Rail and inter-modal is a complex system composed by different transport networks, infrastructures, different transport means and operators, such as dryage operators, terminal operators, network operators and others. Intermodal means there are lots of decision makers who must work in a coordinated manner for the system to run smoothly. If intermodal transport is to be developed, it will require more decision-making support tools to assist the decision-makers and stakeholders.

When train operations are perturbed, a new conflict free timetable must be recomputed such that the deviation from the original must be minimized. This scheduling problem is modeled with an alternative graph formulation and a branch and bound algorithm is developed. Some approaches use an integrated framework which deals with signal layout optimization, train scheduling optimization at microscopic level, and others.

Heuristic approaches include a look-ahead greedy heuristic and a global neighborhood search algorithm, in terms of railway total train delay. Scheduling additional train services to be integrated into the current timetables is a problem that is modeled as a hybrid job shop scheduling techniques that operate upon a disjunctive graph model of trains.

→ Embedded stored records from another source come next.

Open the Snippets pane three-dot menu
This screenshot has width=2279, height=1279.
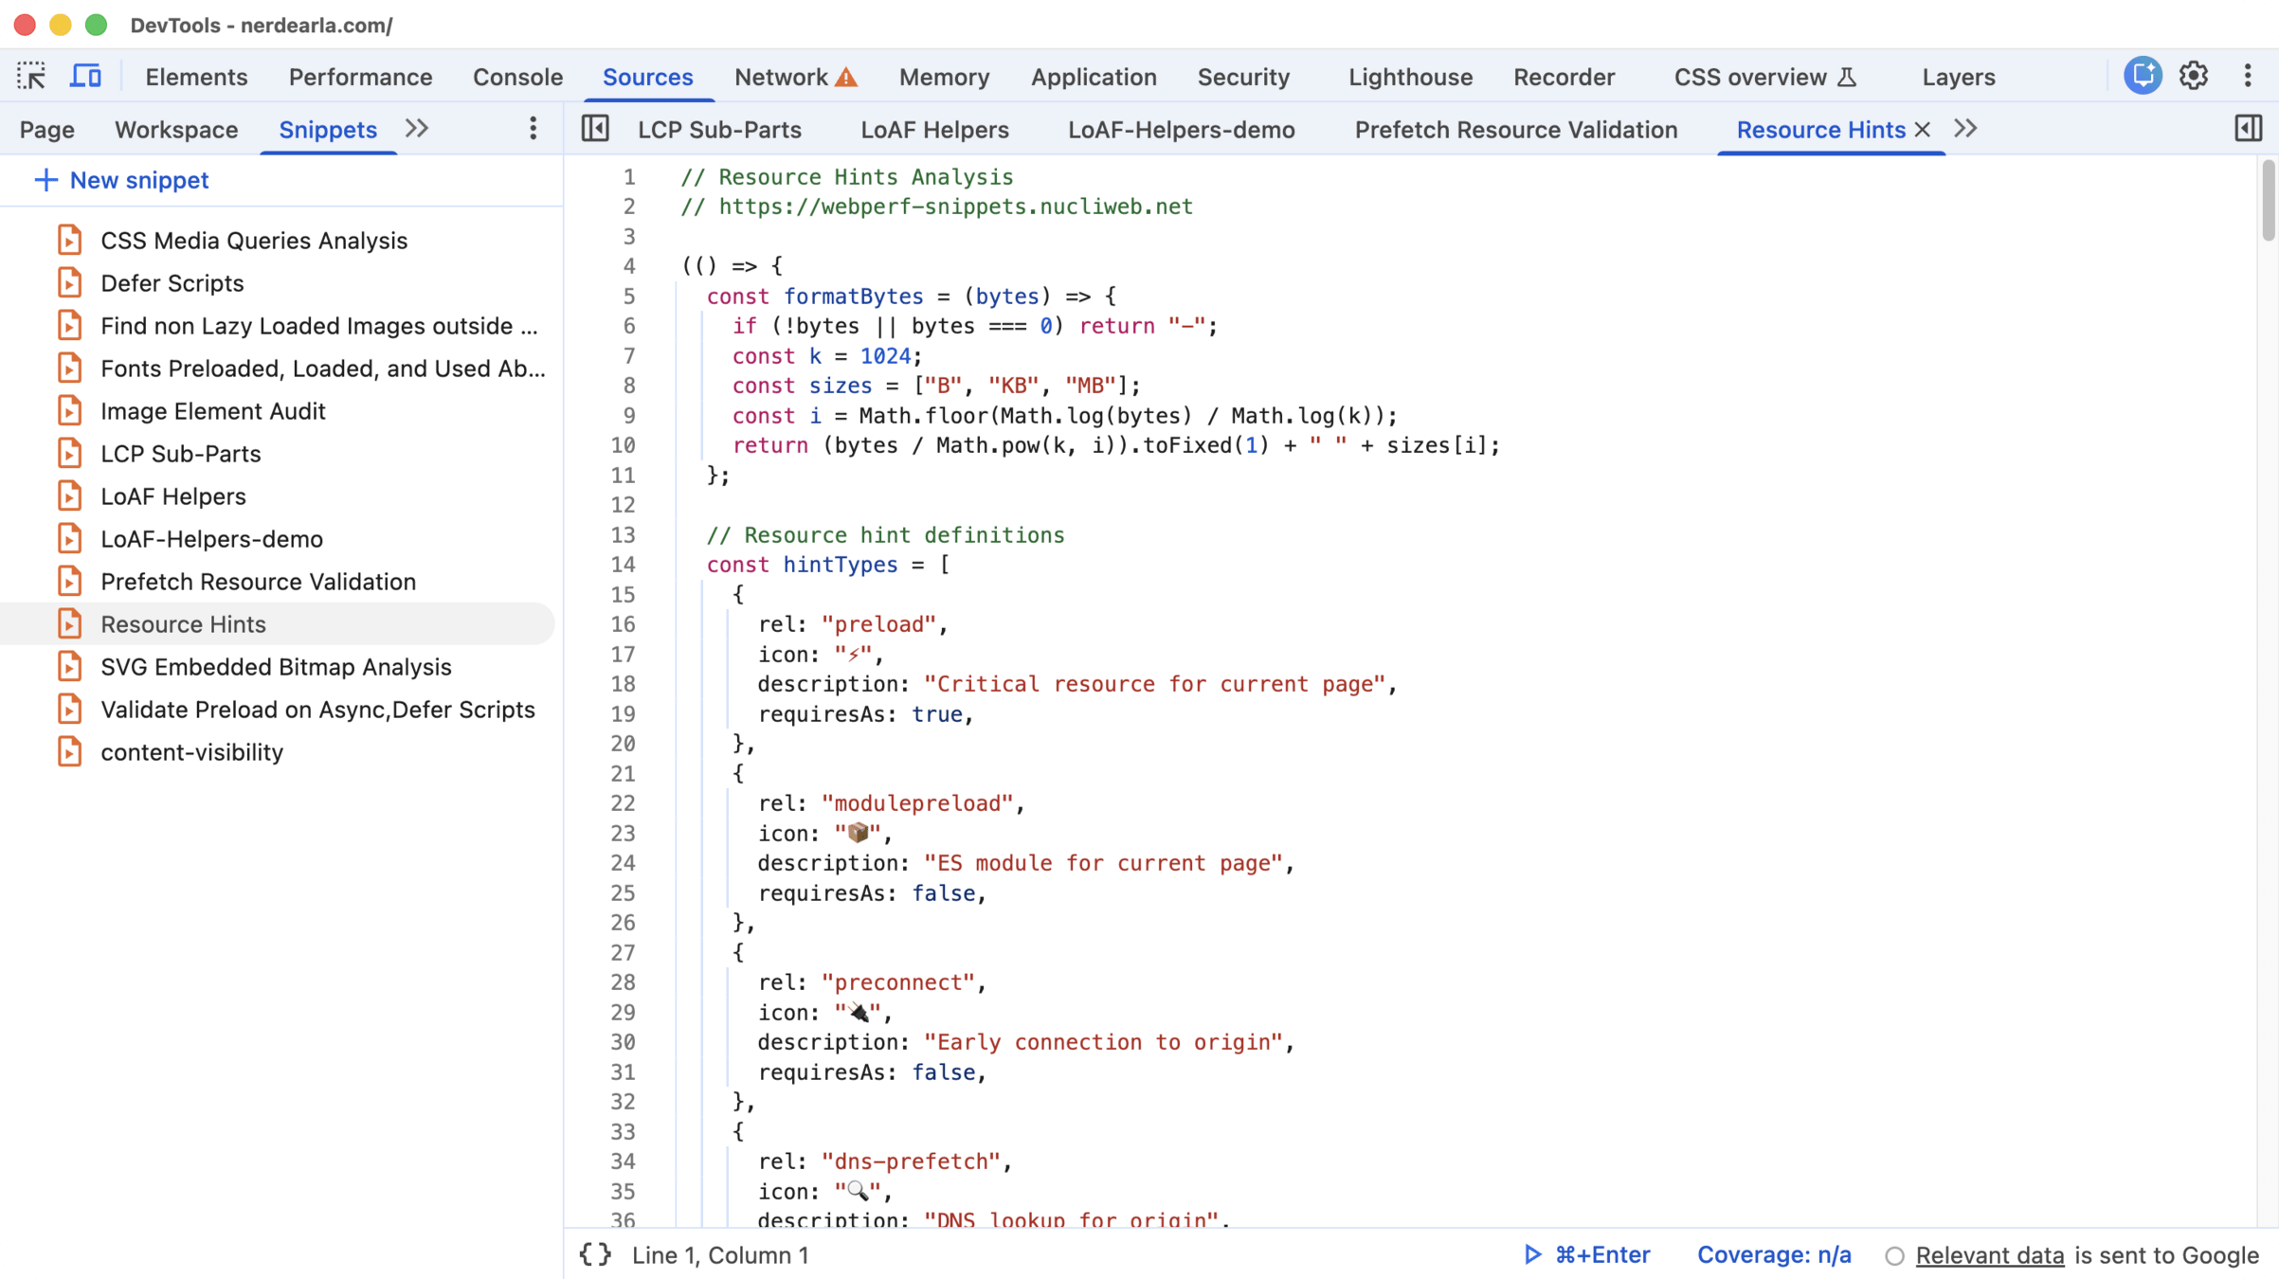tap(533, 129)
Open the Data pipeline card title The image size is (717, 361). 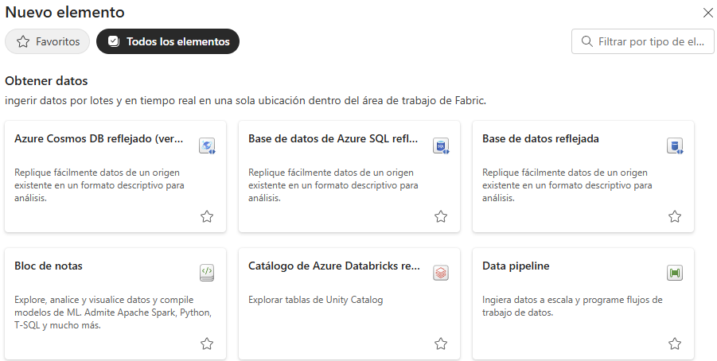[516, 266]
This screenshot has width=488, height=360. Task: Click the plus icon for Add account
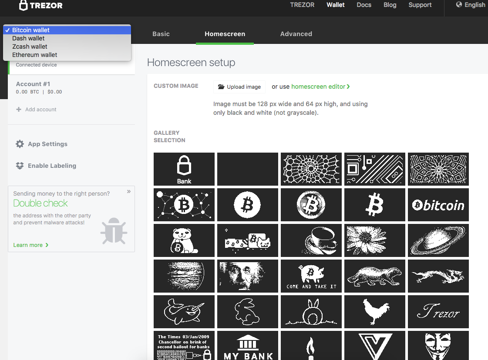pyautogui.click(x=19, y=110)
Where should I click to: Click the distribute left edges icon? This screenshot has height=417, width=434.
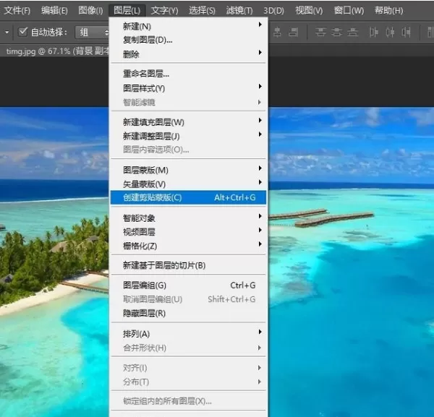click(x=374, y=32)
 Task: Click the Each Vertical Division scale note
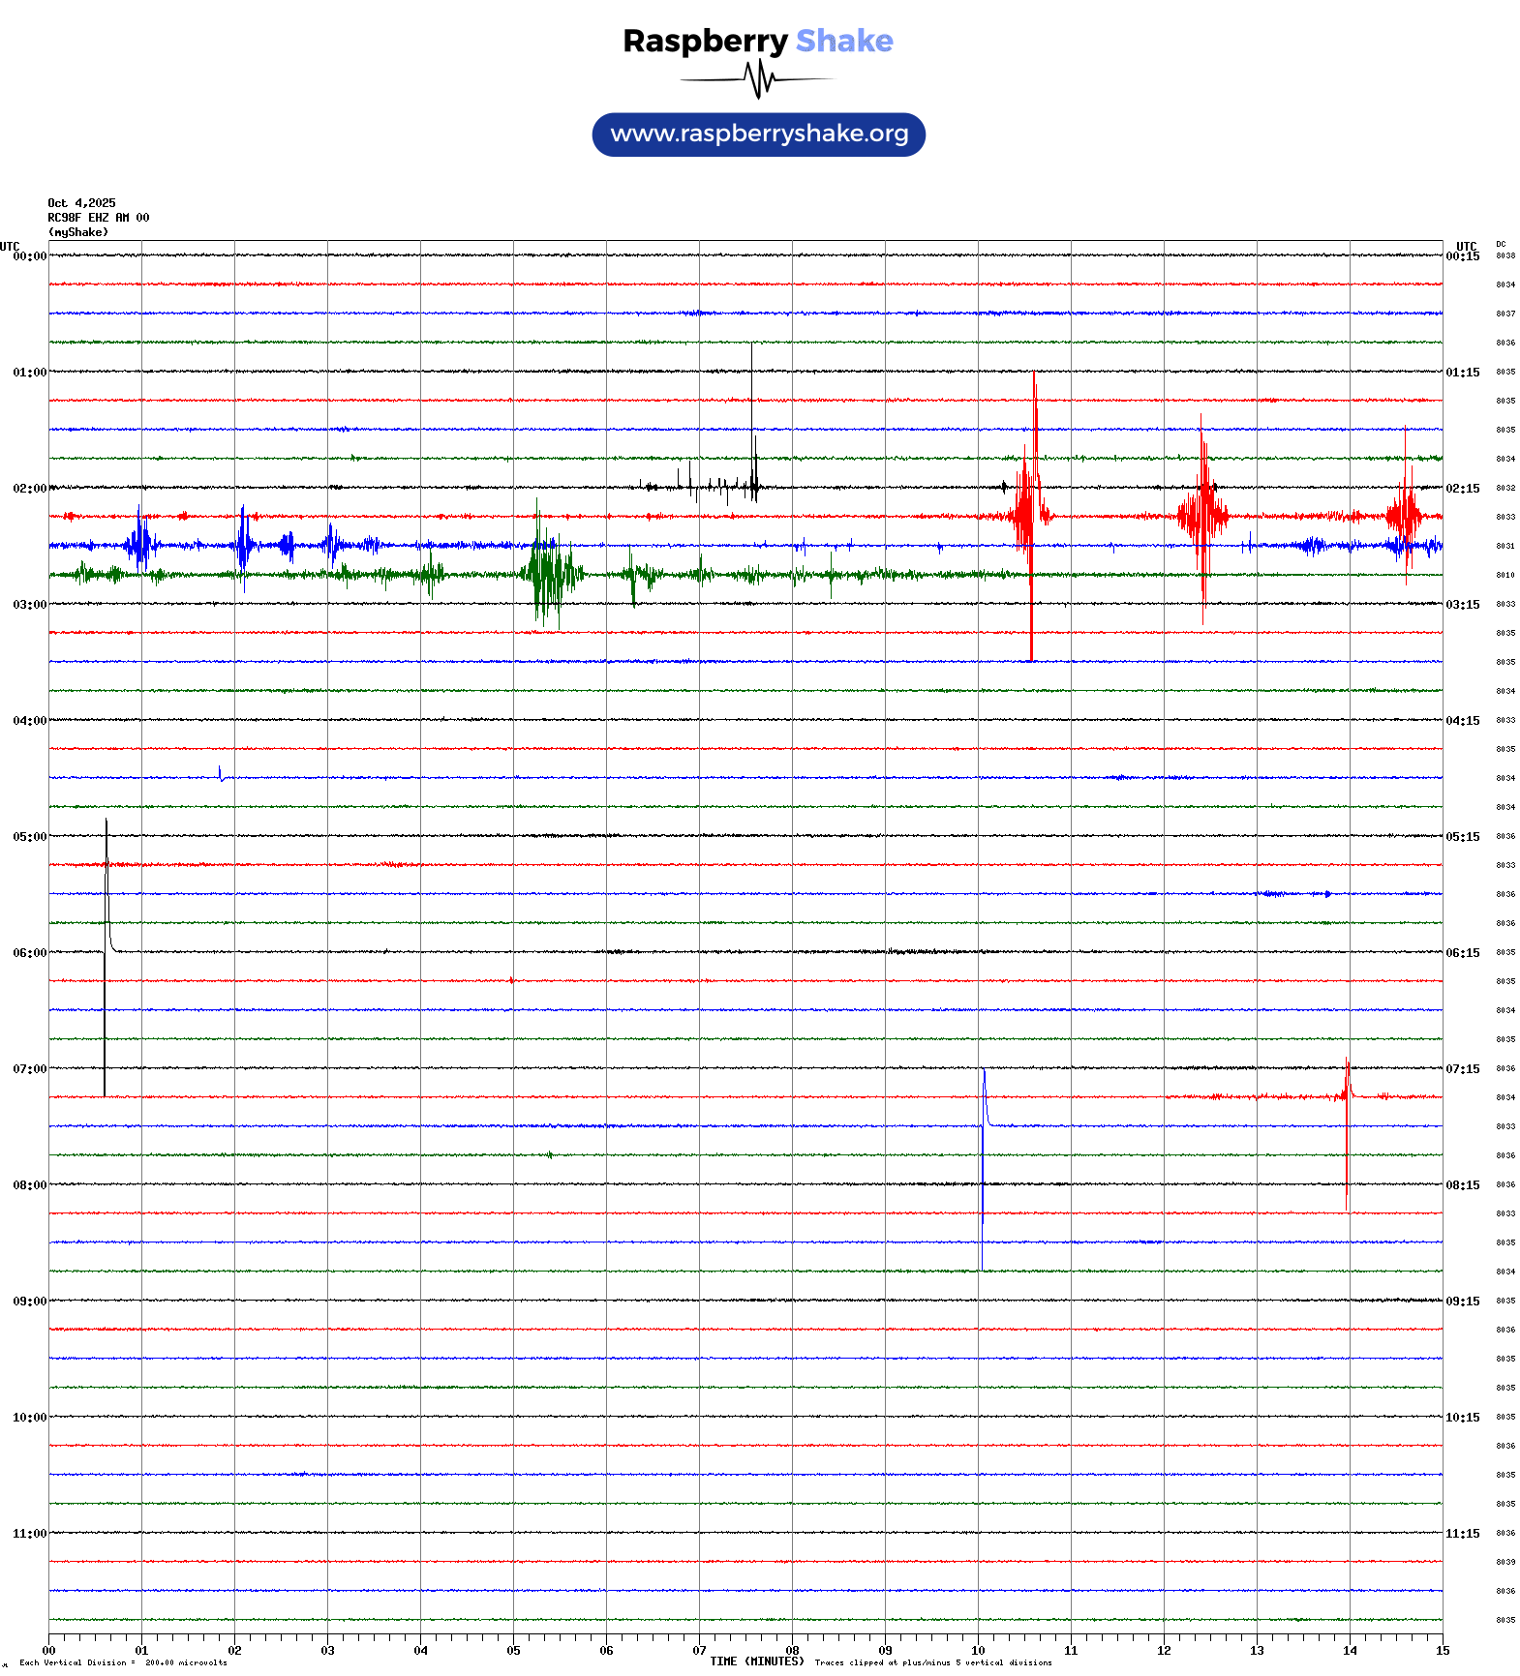123,1663
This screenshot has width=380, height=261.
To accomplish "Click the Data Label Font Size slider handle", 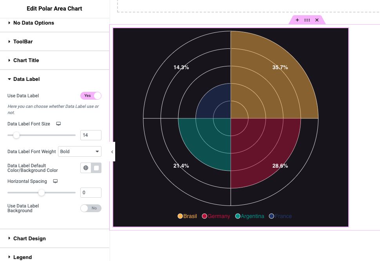I will point(16,135).
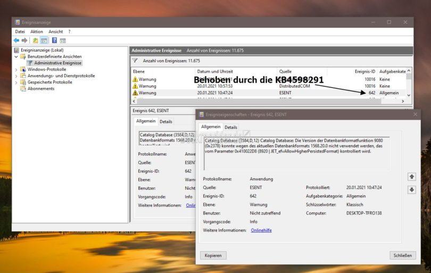Click the Back arrow toolbar icon

click(x=16, y=40)
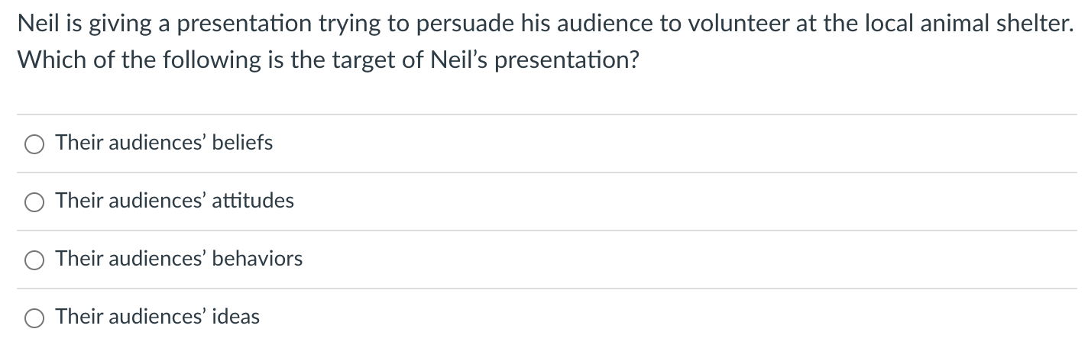
Task: Click the "Their audiences' ideas" label text
Action: (x=157, y=317)
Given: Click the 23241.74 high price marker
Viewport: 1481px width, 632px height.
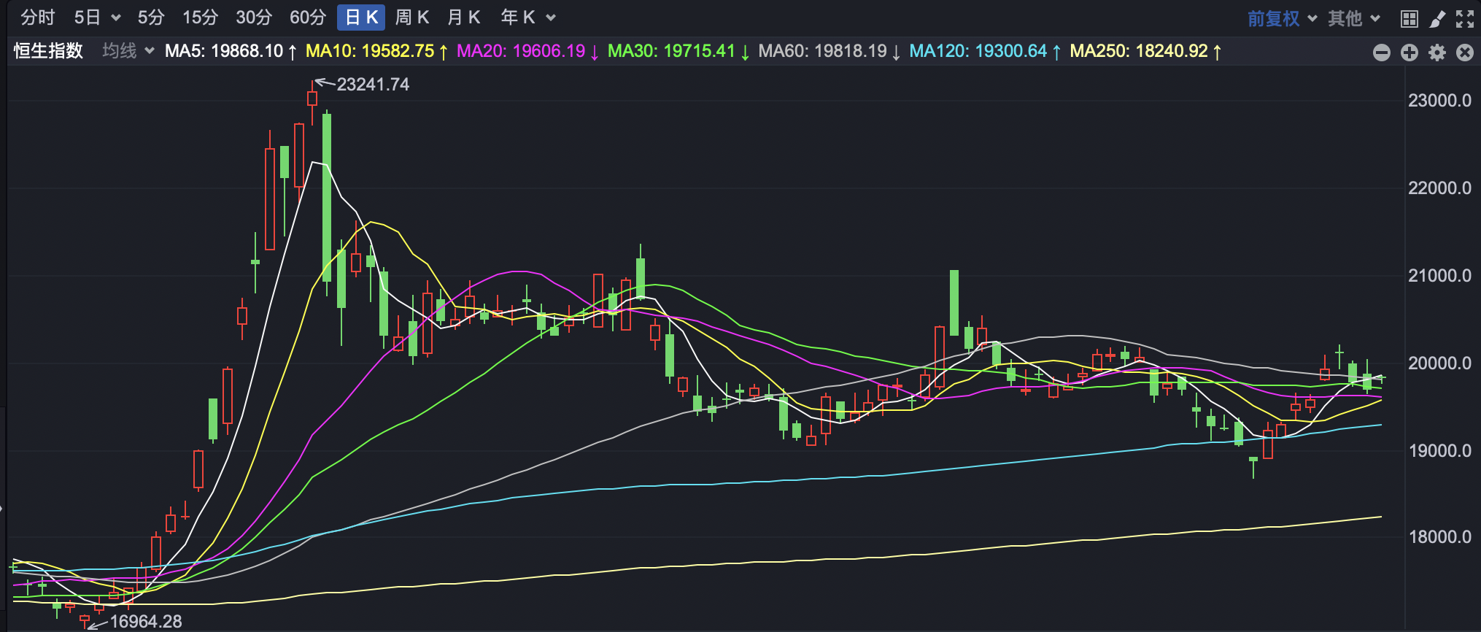Looking at the screenshot, I should click(372, 85).
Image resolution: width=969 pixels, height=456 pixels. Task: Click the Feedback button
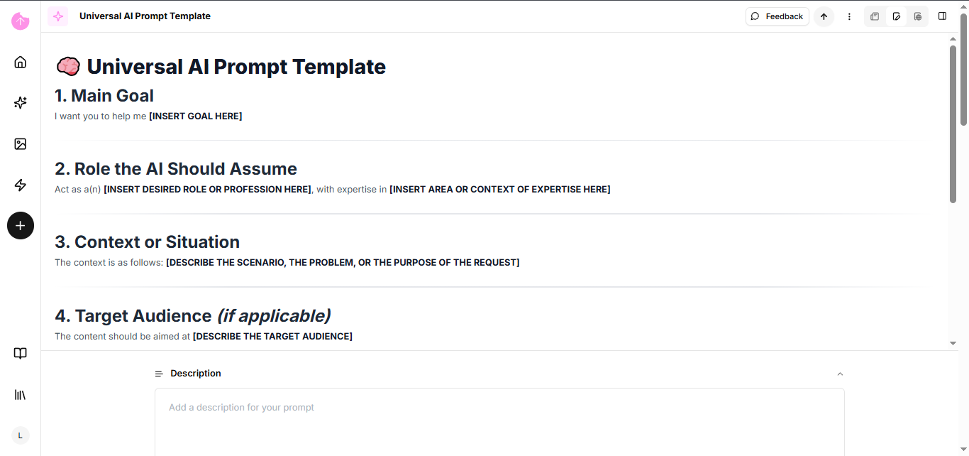(x=777, y=16)
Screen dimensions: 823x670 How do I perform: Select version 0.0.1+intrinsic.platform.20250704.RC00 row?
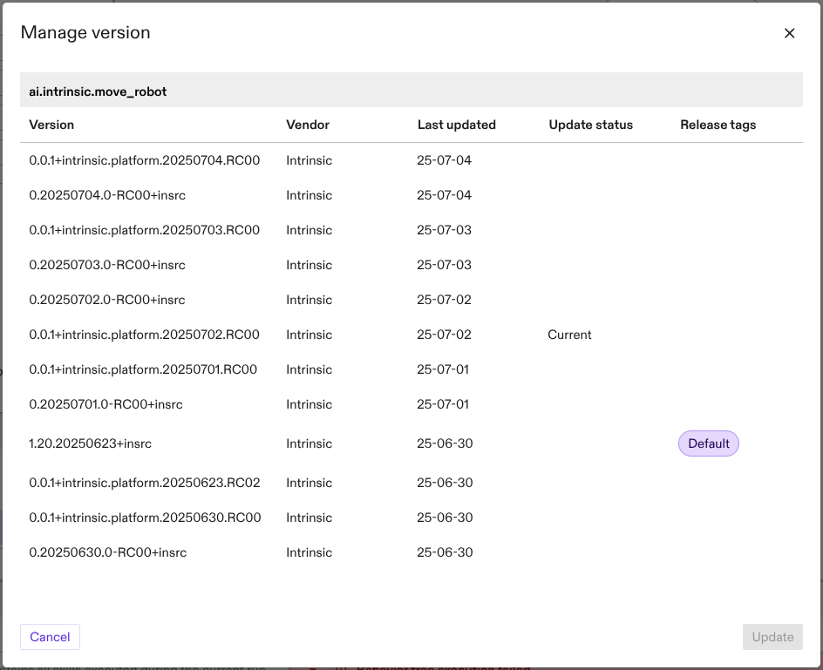tap(145, 160)
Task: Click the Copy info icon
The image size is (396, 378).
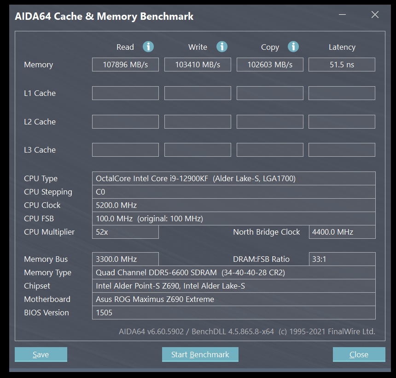Action: click(x=293, y=47)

One approach d              evelops a train slot selection model based on multicommodity network flow concepts for determining freight train timetables. This helps to schedule rail services along multiple interconnected routes. This model seeks to minimize operating costs incurred by the carriers and delays incurred by the shippers. The schedules and demand levels are ensured to be mutually consistent. When the model is embedded in a simulation, it can be used iteratively and together with the output of the scheduling solution.

Another approach solves the freight transportation on hybrid rail networks used to transport both passengers and freight. It uses a preferred timetable as input for each freight train. Some overrides are permitted such as specifying a path different from the one in the ideal timetable. It’s objective is to introduce as many new freight trains as possible by assigning them timetables that are as close as possible to the ideal ones. An integer linear programming method is used in the model.

A third approach specifically takes into account the double-track train scheduling. It focuses on the high-speed passenger rail line in an existing network and minimizes both the expected wait times for high speed trains and the total travel times of both speed trains. Using the priority for speed, the problem is translated as multi-mode resource project. It is then solved for scheduling with a branch and bound algorithm and a beam search algorithm.

The autonomous fleet management differs from these in that the destinations must be determined. If the dependencies can be expressed in quadratic form, then the steepest gradient method can point to the optimum destination.